→ **TASK OBJECTIVE**: Using the records provided below, locate and copy each line that contains the word "computer".
══ AVAILABLE DATA
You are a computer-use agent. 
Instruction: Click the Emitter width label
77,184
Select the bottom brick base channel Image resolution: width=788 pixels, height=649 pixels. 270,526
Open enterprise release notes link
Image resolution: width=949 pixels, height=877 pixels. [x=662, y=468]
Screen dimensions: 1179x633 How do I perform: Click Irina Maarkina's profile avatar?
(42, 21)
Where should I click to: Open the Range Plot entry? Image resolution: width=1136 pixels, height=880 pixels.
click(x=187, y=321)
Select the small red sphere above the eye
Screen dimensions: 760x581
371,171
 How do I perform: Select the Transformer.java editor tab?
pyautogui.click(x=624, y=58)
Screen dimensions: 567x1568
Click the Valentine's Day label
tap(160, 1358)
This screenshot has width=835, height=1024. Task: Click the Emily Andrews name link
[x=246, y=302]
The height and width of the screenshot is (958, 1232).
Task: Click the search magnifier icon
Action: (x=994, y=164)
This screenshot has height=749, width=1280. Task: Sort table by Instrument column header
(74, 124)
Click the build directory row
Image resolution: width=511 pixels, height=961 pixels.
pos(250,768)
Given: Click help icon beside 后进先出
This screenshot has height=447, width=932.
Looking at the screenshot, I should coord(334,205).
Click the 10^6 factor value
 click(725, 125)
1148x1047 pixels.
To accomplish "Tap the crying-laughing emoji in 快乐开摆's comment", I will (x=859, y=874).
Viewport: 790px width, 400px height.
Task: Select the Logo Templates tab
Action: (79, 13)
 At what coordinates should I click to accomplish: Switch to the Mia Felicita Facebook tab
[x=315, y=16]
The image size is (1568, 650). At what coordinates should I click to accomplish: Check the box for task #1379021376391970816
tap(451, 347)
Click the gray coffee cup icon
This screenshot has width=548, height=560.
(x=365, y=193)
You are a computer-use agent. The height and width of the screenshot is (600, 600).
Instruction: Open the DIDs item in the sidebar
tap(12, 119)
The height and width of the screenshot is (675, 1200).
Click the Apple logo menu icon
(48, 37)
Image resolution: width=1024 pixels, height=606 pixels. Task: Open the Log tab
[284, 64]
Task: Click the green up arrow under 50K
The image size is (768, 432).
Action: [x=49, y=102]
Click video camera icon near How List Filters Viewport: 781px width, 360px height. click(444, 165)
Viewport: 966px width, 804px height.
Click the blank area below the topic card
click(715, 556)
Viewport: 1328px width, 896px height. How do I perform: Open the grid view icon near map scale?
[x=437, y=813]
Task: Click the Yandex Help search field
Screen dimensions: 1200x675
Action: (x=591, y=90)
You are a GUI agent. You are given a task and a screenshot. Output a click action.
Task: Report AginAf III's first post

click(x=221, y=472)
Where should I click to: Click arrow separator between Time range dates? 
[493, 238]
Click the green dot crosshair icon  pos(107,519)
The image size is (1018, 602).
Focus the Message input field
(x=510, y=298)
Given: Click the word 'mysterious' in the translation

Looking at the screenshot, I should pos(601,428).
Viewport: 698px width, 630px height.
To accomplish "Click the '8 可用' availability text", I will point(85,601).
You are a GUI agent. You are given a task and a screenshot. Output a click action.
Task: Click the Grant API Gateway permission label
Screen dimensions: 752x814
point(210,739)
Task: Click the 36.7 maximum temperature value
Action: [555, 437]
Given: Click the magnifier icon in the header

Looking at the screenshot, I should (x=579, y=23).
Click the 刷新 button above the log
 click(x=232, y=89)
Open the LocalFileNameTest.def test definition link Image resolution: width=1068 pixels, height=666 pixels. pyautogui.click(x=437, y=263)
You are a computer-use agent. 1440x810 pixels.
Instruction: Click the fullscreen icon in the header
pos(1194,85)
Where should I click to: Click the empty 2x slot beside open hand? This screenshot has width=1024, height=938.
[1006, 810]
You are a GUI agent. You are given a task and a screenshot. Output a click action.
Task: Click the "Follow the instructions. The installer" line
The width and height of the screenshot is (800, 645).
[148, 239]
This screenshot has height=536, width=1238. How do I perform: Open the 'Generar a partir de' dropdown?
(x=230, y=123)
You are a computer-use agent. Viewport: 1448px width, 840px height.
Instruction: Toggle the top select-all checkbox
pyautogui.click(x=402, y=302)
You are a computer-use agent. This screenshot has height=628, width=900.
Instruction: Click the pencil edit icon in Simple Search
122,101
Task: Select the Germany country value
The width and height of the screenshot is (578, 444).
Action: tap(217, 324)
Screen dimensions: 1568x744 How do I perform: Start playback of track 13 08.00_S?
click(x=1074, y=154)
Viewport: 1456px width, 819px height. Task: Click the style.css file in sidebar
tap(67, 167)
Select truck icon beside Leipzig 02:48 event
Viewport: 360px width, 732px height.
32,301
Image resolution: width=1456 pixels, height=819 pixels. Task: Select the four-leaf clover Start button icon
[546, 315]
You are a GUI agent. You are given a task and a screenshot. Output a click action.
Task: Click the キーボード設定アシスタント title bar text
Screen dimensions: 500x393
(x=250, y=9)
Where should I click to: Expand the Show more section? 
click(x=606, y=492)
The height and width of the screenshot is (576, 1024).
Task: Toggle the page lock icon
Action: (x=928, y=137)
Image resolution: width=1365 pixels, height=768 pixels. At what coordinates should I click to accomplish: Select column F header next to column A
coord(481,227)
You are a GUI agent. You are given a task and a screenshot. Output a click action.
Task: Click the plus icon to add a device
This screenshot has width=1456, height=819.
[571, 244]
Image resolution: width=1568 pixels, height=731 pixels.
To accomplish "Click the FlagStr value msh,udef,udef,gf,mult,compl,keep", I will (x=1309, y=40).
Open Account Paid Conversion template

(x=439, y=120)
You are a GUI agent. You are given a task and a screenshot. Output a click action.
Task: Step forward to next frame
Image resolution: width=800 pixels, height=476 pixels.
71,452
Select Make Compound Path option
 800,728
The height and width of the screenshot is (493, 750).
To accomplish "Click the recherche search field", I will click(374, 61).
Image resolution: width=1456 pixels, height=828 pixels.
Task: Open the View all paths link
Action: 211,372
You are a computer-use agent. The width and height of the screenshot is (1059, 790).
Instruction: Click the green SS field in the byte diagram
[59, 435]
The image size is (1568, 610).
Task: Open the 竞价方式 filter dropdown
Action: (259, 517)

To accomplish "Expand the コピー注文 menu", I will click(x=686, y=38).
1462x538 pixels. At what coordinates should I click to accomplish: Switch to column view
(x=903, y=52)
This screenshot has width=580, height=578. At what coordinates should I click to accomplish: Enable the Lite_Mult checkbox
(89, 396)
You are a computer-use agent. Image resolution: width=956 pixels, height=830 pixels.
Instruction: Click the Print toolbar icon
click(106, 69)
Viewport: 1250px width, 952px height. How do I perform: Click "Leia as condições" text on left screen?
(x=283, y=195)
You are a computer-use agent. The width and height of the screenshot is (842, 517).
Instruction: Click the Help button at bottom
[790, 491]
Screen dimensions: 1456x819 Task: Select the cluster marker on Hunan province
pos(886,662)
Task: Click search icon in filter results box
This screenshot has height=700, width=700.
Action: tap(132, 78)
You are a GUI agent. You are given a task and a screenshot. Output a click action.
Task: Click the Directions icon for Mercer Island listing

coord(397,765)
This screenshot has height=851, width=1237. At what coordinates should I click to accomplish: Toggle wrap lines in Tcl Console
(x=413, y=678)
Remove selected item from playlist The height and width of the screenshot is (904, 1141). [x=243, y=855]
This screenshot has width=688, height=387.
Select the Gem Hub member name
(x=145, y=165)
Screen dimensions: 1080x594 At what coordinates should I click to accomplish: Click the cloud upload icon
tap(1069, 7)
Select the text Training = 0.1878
════
→ **OUTPUT OF THE EXERCISE**:
You are a computer-use agent. 
You are a computer-use agent. The height and width of the screenshot is (600, 600).
You are a computer-use agent. 1440x810 pixels.
You are a computer-use agent. Viewport: 1448px width, 840px height.
You are a computer-use agent. This screenshot has height=628, width=900.
You are a computer-use agent. The width and height of the screenshot is (1059, 790).
You are a computer-use agent. Image resolution: width=956 pixels, height=830 pixels.
You are a computer-use agent. The width and height of the screenshot is (842, 517).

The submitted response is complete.